**Task brief:** Every line in the listing below from the one with "Image resolution: width=1005" through the one with "Tap keypad digit" is to be reproduced exactly, both ends included; leave out the rest.

*** Opening Recorded information ***

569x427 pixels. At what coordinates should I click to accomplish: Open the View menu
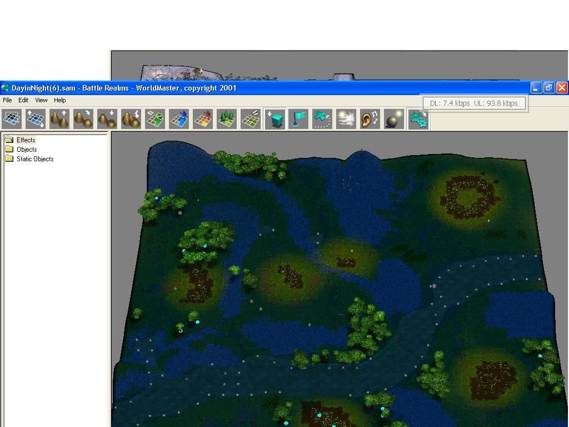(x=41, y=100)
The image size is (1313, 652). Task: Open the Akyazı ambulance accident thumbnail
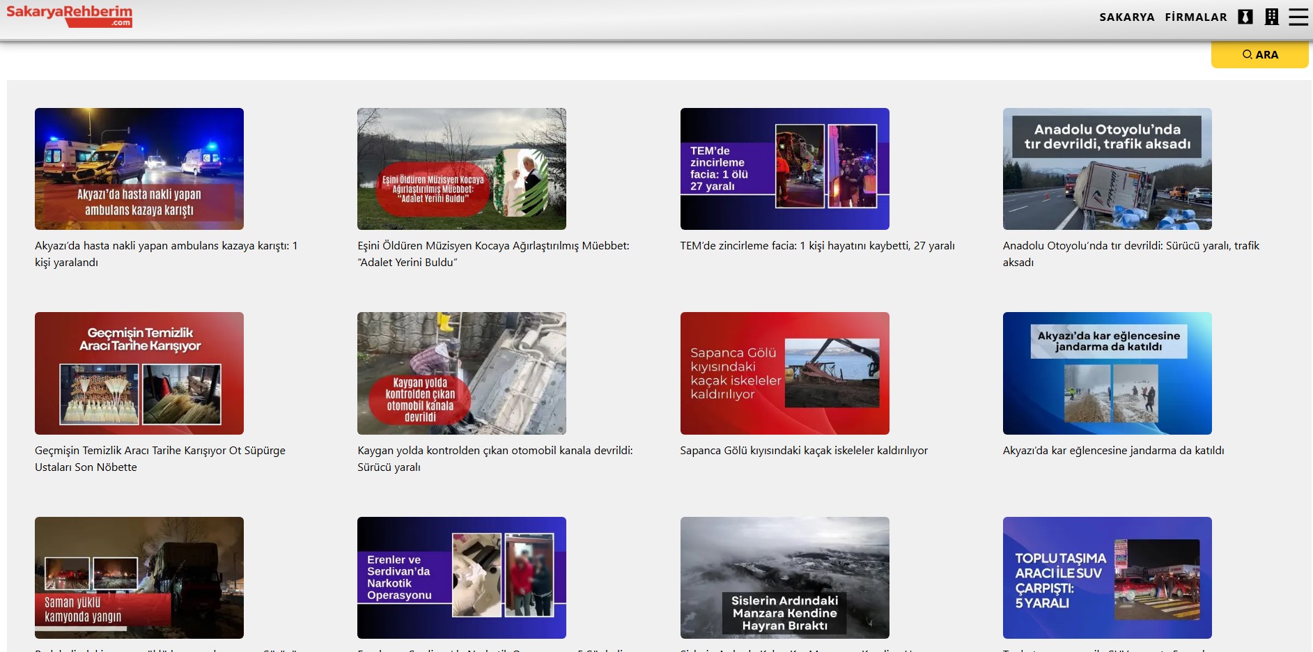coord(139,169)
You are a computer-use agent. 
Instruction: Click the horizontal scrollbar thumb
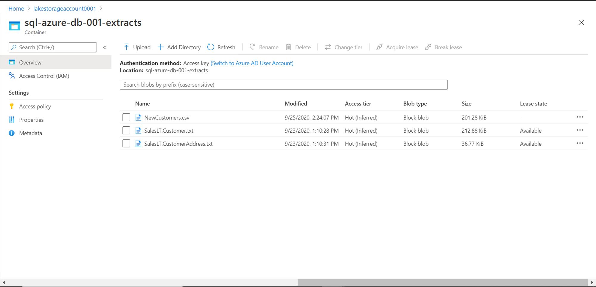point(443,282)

*** Closing Recorded information ***
*** Opening Recorded information ***

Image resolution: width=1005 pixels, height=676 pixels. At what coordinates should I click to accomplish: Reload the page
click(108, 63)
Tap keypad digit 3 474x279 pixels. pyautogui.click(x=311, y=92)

*** Closing Recorded information ***

**Solution to this exercise:**
Image resolution: width=1005 pixels, height=676 pixels. At what coordinates should I click to accomplish: Reload the page
click(108, 63)
Tap keypad digit 3 474x279 pixels. pyautogui.click(x=311, y=92)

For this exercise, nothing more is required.